Pain | Coping with your Pain: A 6 – Step Process

Coping with your Pain: A 6 - Step Process

We are all likely to experience intense pain during our lives, which may leave us unable to function as we did before.  So, how can we work with this pain to make it less debilitating, without using excessive medication that decreases our awareness?

Our Conditioned Response

Our society is conditioned so much to avoid pain that it is ingrained into practically all of us.  Ask yourself the honest question, ‘What is my first response when I begin to feel pain?’  Do you reach for the medications, or seek to distract yourself in some way?  It’s understandable.  Society seeks to keep us craving comfort and thus pushes this conditioning onto us.  But if we are to embrace our full potential we must break this conditioning.  If we no longer avoid uncomfortable experiences, but instead seek to transcend them, then we realize that actually our pain is but one part of us.  It may be there but it no longer defines us.

Breaking the Conditioning

I’m not talking about the ‘no pain – no gain’ approach where we try to push through and somehow overpower our pain.  Surrendering to the pain is the key.  Rather than contracting around it, we embrace it and let it exist within us.  This may seem a little counter intuitive at first.  But, you know what, have you observed what happens when you allow the pain to be?

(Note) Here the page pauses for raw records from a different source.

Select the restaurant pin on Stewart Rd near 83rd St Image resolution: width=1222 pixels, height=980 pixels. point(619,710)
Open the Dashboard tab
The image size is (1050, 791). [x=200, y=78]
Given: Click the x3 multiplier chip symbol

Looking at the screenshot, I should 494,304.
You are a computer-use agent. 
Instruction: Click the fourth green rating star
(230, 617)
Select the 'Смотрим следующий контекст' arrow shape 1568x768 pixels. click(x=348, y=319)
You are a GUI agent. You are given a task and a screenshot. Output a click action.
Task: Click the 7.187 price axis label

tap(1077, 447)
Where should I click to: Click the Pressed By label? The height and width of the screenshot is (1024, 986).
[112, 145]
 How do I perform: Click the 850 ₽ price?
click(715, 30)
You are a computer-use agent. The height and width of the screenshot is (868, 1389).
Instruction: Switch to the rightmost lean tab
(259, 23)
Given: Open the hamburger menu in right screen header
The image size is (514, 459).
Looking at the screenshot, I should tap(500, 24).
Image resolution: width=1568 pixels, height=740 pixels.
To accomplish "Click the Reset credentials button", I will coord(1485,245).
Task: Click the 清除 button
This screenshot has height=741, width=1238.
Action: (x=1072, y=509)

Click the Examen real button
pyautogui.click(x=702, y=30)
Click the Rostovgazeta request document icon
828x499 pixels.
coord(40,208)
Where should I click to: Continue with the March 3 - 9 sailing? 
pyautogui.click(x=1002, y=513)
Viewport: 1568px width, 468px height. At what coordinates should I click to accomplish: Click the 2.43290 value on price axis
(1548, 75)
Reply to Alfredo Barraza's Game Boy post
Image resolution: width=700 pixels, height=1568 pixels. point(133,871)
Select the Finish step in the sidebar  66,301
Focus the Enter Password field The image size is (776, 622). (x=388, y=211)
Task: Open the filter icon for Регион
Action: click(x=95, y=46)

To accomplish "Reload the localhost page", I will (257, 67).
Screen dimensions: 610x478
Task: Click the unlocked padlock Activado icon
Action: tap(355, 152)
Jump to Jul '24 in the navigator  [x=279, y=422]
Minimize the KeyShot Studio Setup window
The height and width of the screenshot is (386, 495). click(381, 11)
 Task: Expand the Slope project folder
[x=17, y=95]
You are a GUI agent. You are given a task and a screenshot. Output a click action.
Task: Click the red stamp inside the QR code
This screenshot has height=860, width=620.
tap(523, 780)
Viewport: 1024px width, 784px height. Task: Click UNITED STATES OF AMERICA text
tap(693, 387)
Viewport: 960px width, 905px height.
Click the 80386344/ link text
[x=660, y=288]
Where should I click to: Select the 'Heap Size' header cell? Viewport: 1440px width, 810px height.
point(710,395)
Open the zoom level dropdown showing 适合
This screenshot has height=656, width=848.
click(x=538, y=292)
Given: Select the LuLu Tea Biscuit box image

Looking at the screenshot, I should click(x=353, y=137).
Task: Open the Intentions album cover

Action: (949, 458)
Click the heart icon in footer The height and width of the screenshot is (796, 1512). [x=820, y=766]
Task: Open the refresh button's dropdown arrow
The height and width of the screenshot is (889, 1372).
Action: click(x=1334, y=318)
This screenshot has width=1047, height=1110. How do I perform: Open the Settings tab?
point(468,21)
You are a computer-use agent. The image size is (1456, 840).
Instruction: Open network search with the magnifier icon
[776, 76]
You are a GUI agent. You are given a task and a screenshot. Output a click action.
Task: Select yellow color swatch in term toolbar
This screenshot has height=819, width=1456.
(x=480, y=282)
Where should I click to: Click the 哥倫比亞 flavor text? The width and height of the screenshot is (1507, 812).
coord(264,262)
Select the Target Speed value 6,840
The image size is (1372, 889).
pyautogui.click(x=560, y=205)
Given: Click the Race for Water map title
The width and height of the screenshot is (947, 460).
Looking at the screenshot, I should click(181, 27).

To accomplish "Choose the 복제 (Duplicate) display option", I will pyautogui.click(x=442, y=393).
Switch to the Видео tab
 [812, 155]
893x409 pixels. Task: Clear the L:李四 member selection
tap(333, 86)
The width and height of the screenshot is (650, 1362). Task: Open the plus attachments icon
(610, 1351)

What we are doing here is changing our response to the pain, thus we are the masters, no longer letting the pain define us.  Softening and observing are essential to this approach.  From my own experiences and many other people, I can tell you that somehow when we relax breath and soften into the pain, allowing it simply to be, then suddenly it no longer seems to be the debilitating monster it once was.  Often it simply seems to float in space.  Once we have relaxed then we can focus on simply observing.  By being the observer, we realize that although the pain is part of us, we are not the pain itself.

6 – Step Process

  1. Observe your body and where you are tight or tense.  This may be anywhere, not just around the pain.  Work to relax and unwind any tension using the breath.
  2. Observe the pain.  How does it feel?  Where is it?  Try not to define any sensations with the mind, but simply observe them as they are.
  3. Observe that when you do this, the pain is no longer a tight, gripping sensation, but somehow seems to float in space.  It may help to close your eyes if you haven’t done so already.
  4. Keep working to soften into the pain, further relaxing the whole body.  Fully accept the sensations as being part of you.  You may wish to send love from the heart centre if you feel to do so.
  5. Perhaps the sensations want to express themselves in some way.  This applies especially for emotional and mental pain, but can also be applicable for physical pain.  Perhaps you want to move in some way, shout, cry, dance or even laugh.  Or perhaps being still is the best expression.
  6. Observe that all this is just an experience.  It is part of you, but it doesn’t define you.  You are not these sensations.  You are the observer, lovingly holding any sensations which happen to fall into your body.

Go Easy on Yourself

Practice makes perfect, but don’t expect to be a master after one try.  Go easy on yourself.  A little comfort is fine, especially if the pain is too much to bare, so if you find yourself seeking to relieve the pain with medication or distraction, that’s fine.  But hopefully by trying this method what will come is the awareness that it works.  Experiment with it.  Perhaps something else works for you, but the key is to surrender into to pain so that it’s no longer ‘me vs. pain’ but rather ‘me and the pain’.